What is expected: Pictures stay out of the copy, which must hold exactly the lines from the one containing "Task: Choose the 100x probe setting" through the end of the material below.

(Beginning of Excerpted data)

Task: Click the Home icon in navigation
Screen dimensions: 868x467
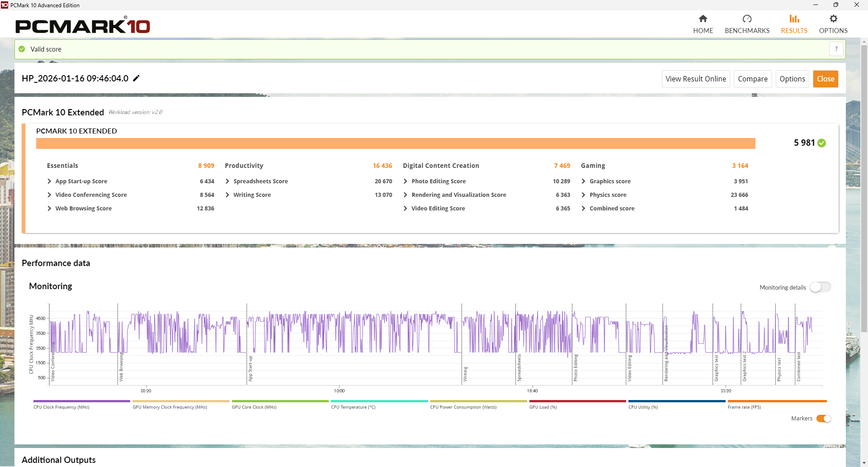Action: click(703, 19)
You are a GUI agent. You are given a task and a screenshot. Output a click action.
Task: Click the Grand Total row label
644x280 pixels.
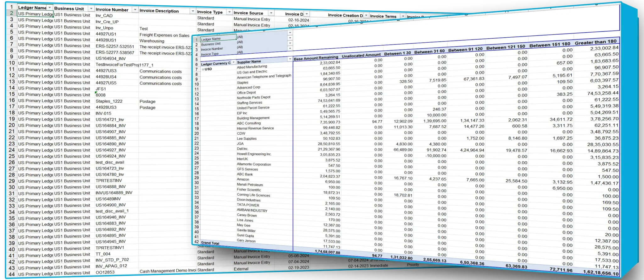click(x=210, y=243)
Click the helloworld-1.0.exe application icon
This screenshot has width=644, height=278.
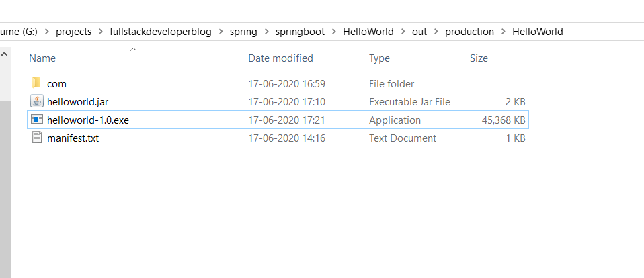click(36, 120)
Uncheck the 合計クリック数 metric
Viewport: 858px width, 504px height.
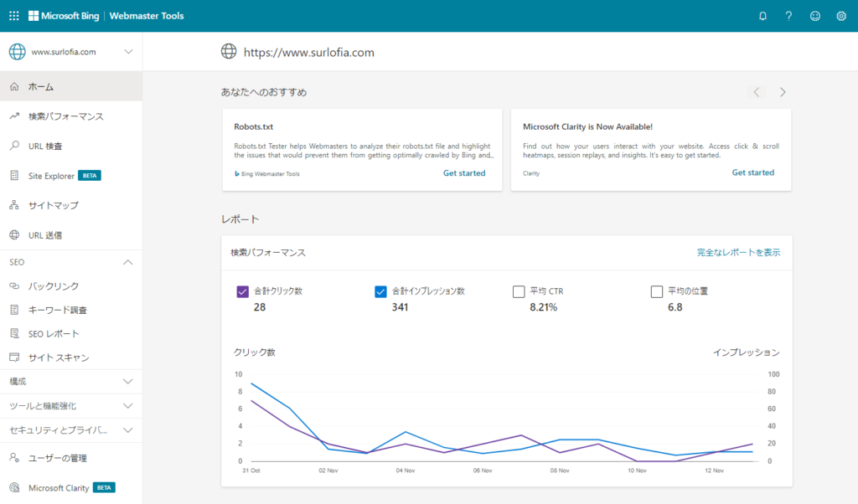[243, 291]
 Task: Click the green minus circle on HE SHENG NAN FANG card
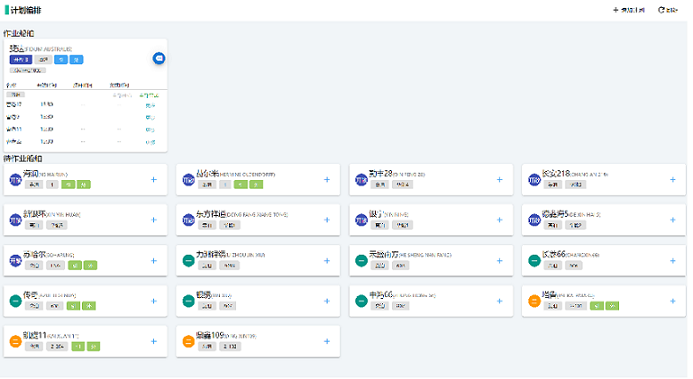coord(361,261)
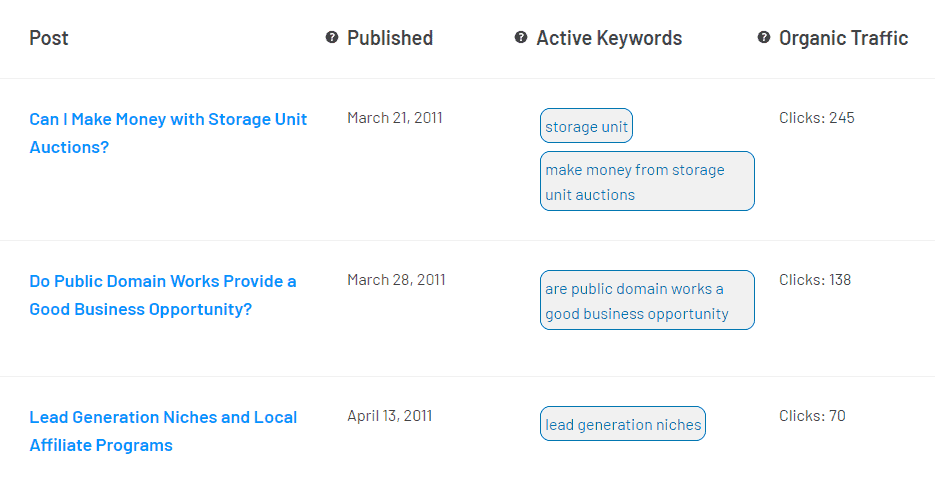Click the April 13, 2011 publish date
Viewport: 935px width, 493px height.
pyautogui.click(x=390, y=416)
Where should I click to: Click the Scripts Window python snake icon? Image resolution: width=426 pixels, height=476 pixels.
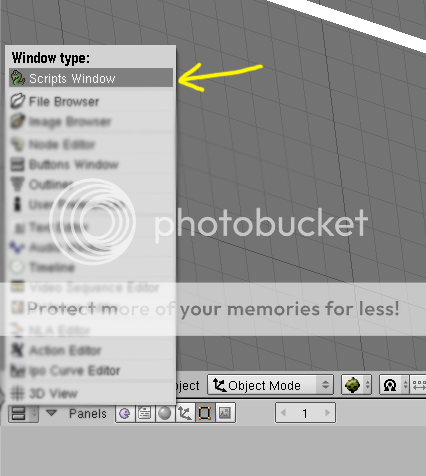pyautogui.click(x=17, y=78)
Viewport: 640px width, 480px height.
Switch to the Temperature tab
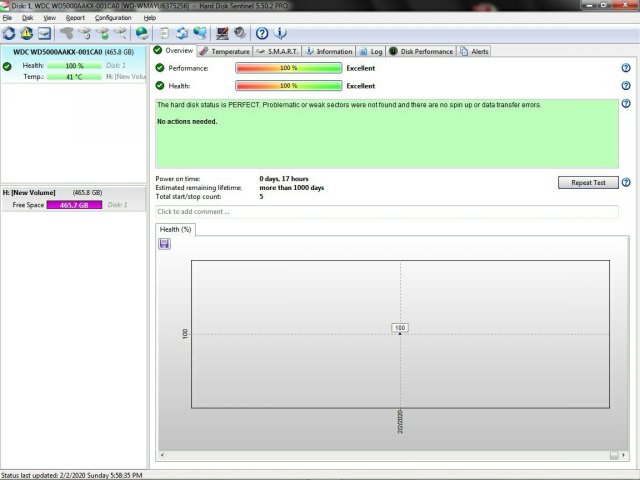click(224, 51)
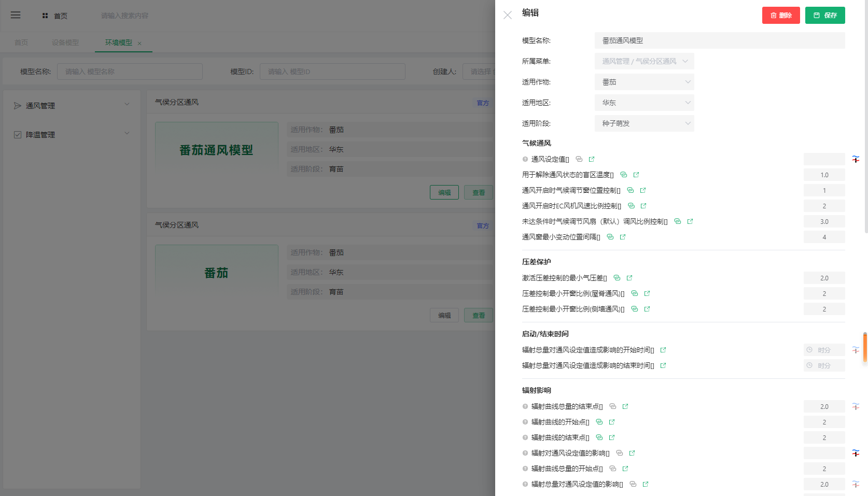Close the 编辑 drawer with the X icon
Screen dimensions: 868x496
point(508,15)
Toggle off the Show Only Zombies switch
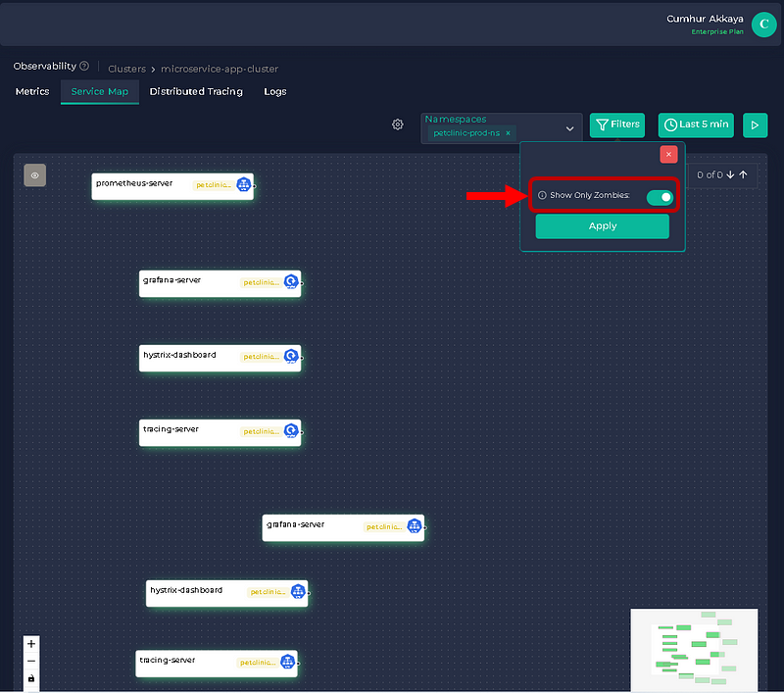 coord(660,197)
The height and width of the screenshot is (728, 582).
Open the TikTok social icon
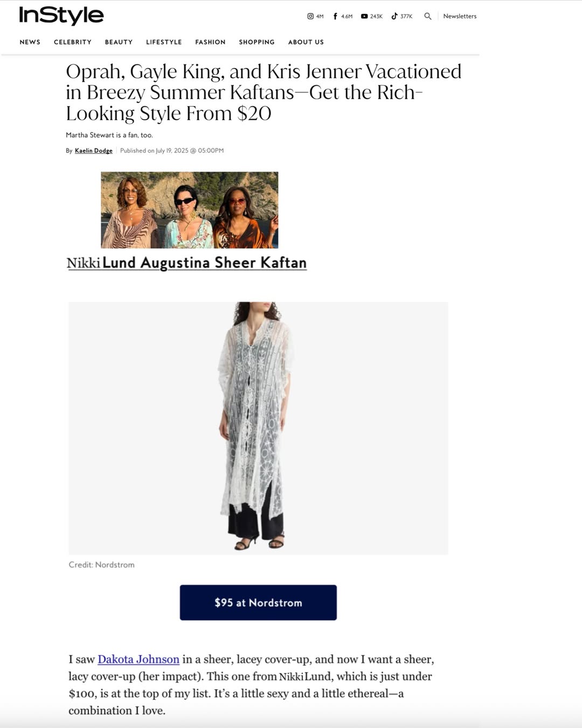click(x=394, y=16)
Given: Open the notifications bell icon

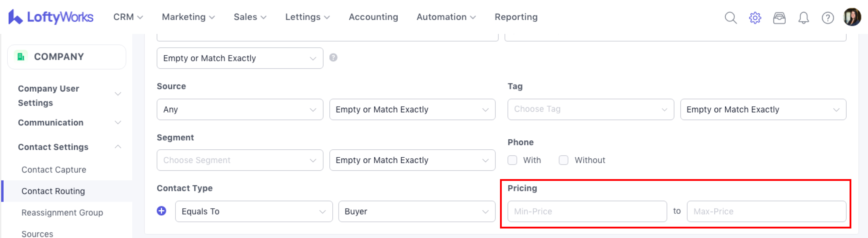Looking at the screenshot, I should 803,18.
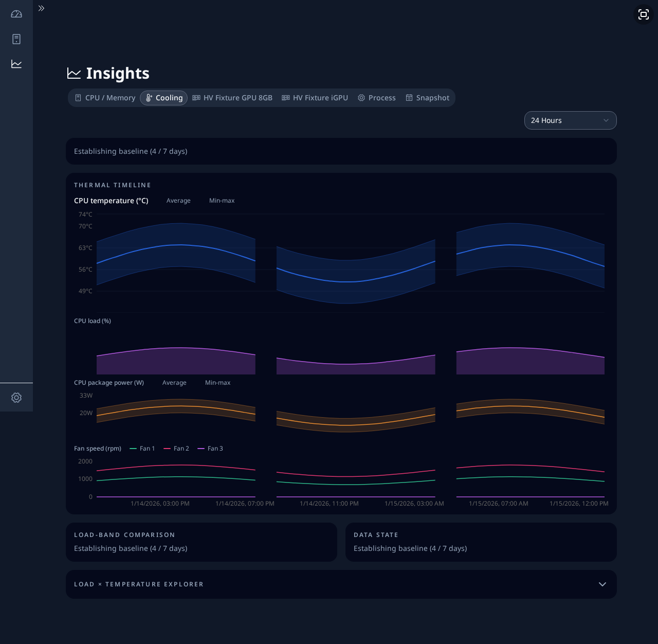Toggle Average series for CPU temperature
Screen dimensions: 658x644
tap(178, 201)
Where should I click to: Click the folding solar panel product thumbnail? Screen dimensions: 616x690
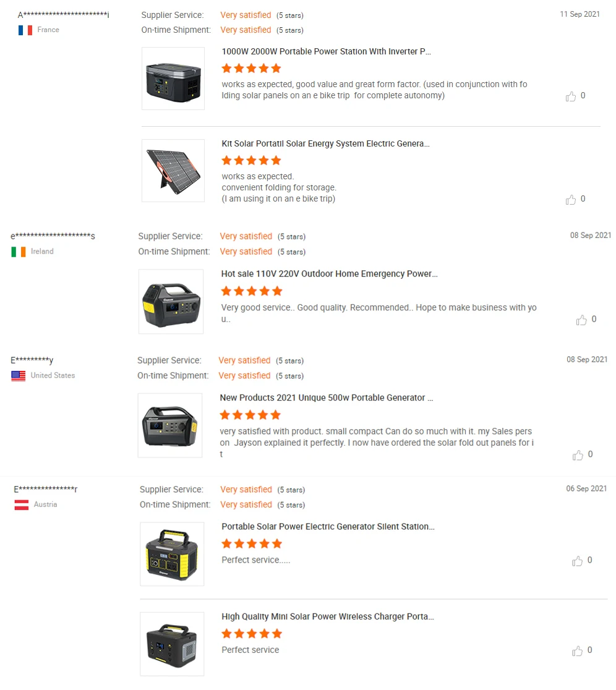[173, 171]
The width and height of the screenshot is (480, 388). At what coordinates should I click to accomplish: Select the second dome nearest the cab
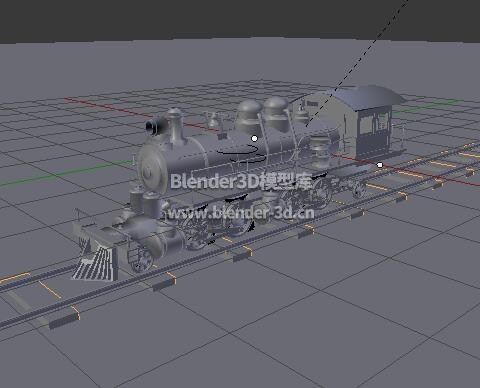[276, 113]
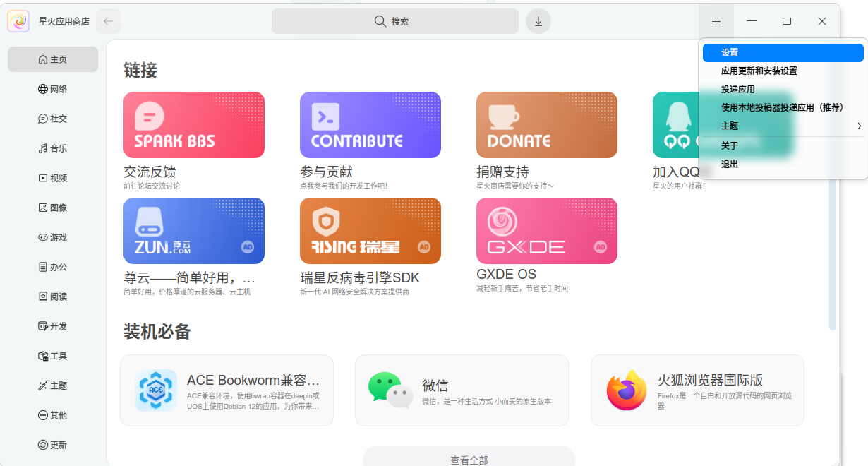Select the 网络 network category
The image size is (868, 466).
pyautogui.click(x=53, y=89)
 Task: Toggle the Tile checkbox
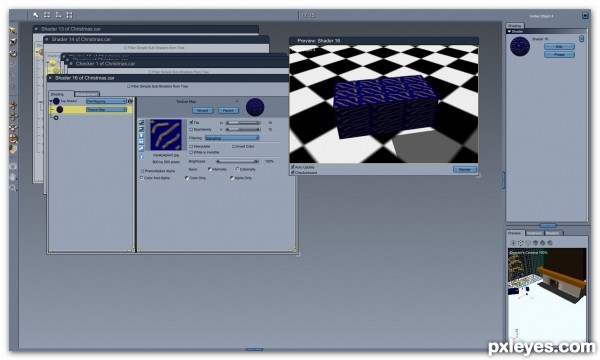click(x=191, y=122)
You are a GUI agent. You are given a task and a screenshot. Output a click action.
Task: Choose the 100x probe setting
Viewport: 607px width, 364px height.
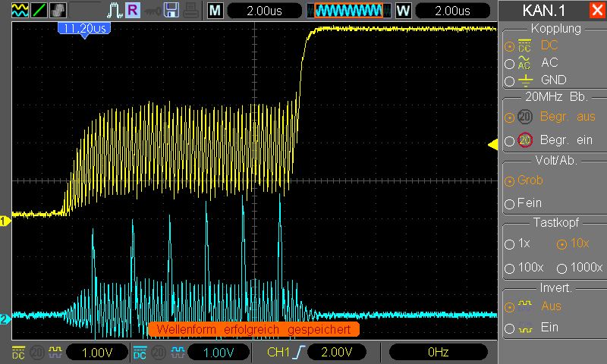[508, 268]
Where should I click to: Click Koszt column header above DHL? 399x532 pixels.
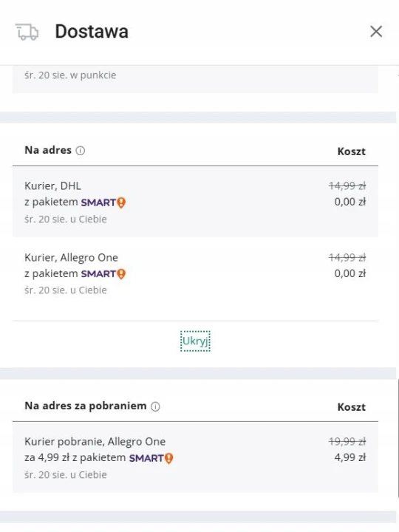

(End of Excerpted data)

Problem solution:
Task: Choose the 100x probe setting
Viewport: 607px width, 364px height.
[508, 268]
Where should I click to: Click Koszt column header above DHL? 399x532 pixels.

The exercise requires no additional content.